(DATA SHOWN):

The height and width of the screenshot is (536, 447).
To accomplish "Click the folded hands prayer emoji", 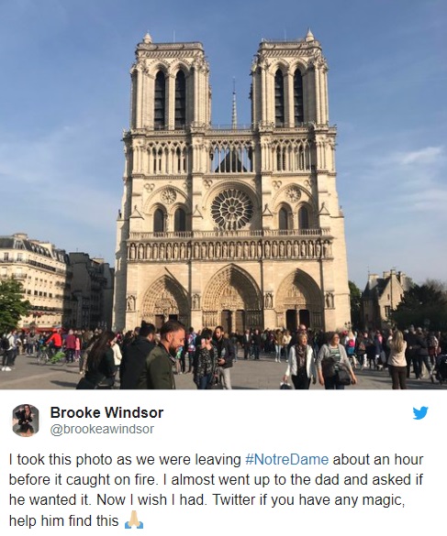I will (134, 520).
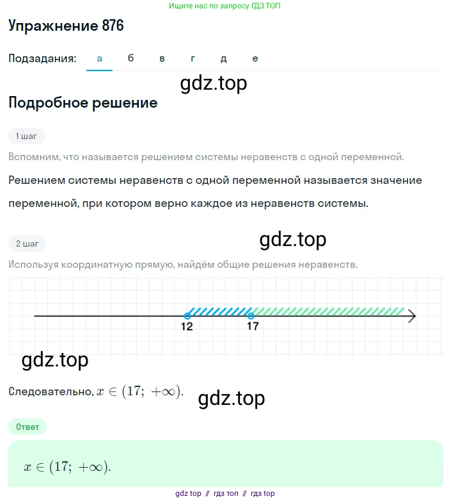Open subtask tab "в"
The height and width of the screenshot is (501, 451).
tap(162, 58)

(DIRECTIONS): Gather every row above that contains the word "height" and copy each of those rows in full. Case counts, so match the letters only when uppercase and lowercase agree.

(SOLUTION TO THIS EXERCISE):
The height and width of the screenshot is (536, 447).
The height and width of the screenshot is (501, 451).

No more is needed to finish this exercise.